Dos Arroyos is a village and municipality in Misiones Province in north-eastern Argentina.

==Location==
Dos Arroyos is an Argentine municipality in the province of Misiones, located within the department of Leandro N. Alem. It borders with the municipalities of Gobernador G. López, Arroyos del Medio, Leandro N Alem, Mojón Grande and Itacaruaré. The place is located between two streams, the López stream and the Guerrero stream, that are united a few kilometers downstream. In the beginning, the teachers had to cross both streams to reach the town of San Javier, where they collected their wages. If these two streams were overflowed, they could not pass, which finally gave it the current name.

==Background==
The origin of the population dates back to the beginning of the 20th century, with the arrival of immigrants from Brazil.

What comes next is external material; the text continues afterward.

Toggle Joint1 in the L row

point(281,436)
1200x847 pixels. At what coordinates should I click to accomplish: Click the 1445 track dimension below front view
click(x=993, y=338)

Among them were a large number of Italians, Spaniards and Brazilians and other nationalities. In 1935 the first Development Commission was created, which would eventually become the present municipality.

==Current details==
Currently, the head of the municipality of Dos Arroyos is Mr. Rosario Becker, of the Renovating Party of the Social Concord (FPV). The Deliberative Council counts on three banks; the same ones are occupied by the councilor Adela Scorvodovscki and Bebe Piñeyro by the oficialismo, and by Antonio Pretto by the UCR. The municipality counts that the population is 3,079 inhabitants, according to the census of the year 2001 (INDEC).

==Economic activities==
The population of the municipality is dedicated to the harvest of yerba for the cultivation of tobacco and sugar cane. They also manufacture bricks. Many people migrate to other locations to work.